GPU acceleration is now on by default and verified end-to-end on the
Blackwell RTX 5050 (sm_120):
- Ollama offloads 100% to GPU (log: library=CUDA compute=12.0,
BLACKWELL_NATIVE_FP4=1). compose passes GPU via CDI
(devices: nvidia.com/gpu=all) to both ollama and javis.
- Whisper STT on GPU: faster-whisper>=1.1.0 + nvidia-cublas/cudnn cu12,
LD_LIBRARY_PATH baked into the image. Verified float16 transcribe on
sm_120; bridge auto-falls back to CPU when no GPU is present.
- Model: default chat model -> qwen3:8b (best 8GB-VRAM tool-calling,
~5GB Q4).
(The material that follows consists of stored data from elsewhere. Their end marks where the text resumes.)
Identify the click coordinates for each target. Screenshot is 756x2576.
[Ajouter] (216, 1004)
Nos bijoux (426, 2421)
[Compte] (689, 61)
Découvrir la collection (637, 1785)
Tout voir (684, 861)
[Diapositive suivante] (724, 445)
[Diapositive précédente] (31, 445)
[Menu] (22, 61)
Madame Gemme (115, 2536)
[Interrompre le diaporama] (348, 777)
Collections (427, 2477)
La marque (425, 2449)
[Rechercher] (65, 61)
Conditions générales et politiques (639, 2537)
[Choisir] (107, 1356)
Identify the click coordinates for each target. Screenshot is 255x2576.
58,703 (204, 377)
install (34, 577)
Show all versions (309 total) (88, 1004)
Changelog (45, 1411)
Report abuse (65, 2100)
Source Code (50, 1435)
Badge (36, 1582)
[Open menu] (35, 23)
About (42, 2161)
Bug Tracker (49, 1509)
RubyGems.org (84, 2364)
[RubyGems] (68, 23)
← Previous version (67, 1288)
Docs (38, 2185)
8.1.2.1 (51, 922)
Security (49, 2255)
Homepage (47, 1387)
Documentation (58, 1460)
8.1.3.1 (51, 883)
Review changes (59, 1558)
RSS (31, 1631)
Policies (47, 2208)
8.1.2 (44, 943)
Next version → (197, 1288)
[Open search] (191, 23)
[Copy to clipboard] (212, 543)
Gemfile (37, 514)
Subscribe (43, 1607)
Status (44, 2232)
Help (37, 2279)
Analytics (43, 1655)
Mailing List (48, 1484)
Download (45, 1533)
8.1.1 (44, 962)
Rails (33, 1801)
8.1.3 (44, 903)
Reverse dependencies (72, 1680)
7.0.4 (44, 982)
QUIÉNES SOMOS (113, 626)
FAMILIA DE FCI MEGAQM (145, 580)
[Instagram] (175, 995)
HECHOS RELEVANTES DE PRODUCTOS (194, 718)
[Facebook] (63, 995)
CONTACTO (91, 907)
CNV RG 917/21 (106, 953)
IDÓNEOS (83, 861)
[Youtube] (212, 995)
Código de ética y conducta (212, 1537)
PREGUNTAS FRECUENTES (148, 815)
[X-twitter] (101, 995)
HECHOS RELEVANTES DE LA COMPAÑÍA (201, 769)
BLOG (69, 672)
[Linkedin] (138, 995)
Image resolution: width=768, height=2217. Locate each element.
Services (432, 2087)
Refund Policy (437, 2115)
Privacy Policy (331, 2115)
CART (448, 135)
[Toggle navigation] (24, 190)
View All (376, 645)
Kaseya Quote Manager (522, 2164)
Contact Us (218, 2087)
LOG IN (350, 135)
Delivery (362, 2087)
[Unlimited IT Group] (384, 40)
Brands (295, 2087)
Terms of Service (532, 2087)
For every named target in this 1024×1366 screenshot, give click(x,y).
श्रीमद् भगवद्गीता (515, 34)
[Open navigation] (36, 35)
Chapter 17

Embed stays nomic-embed-text.
- README documents the host one-time setup (nvidia-container-toolkit +
`nvidia-ctk cdi generate`) and GPU on/off.
Verified: image builds; GPU visible in both containers via compose;
ollama ps = 100% GPU; faster-whisper cuda OK + CPU fallback OK;
bridge /health 200.
`docker compose up -d --build` now brings up the whole thing automatically —
no host setup needed:
- All-in-one javis image: TigerVNC+XFCE desktop, Chrome, Python brain bridge,
Node/bun bot, managed by supervisord (verified: all 6 programs RUNNING).
- ollama service + one-shot ollama-init that auto-pulls chat+embed models
(verified end-to-end; `ollama list` shows pulled models).
- Discord token deferred: without DISCORD_BOT_TOKEN the desktop, bridge,
Ollama and models all run; only the bot waits (no crash loop).
- Slim container deps (bridge/requirements-bridge.txt) drop the unused
PyQt6/torch/chatterbox/sounddevice stack. Piper voice + Whisper models
auto-download into named volumes.
- Configurable host ports (VNC_PORT/NOVNC_PORT/BRIDGE_PORT) to avoid clashing
with a host VNC already on 5901. Bridge binds 0.0.0.0 in-container.
Verified: image builds; brain imports; bridge /health 200; noVNC 200;
X display :1 @1920x1080; auto-pull completes; supervisorctl status all RUNNING.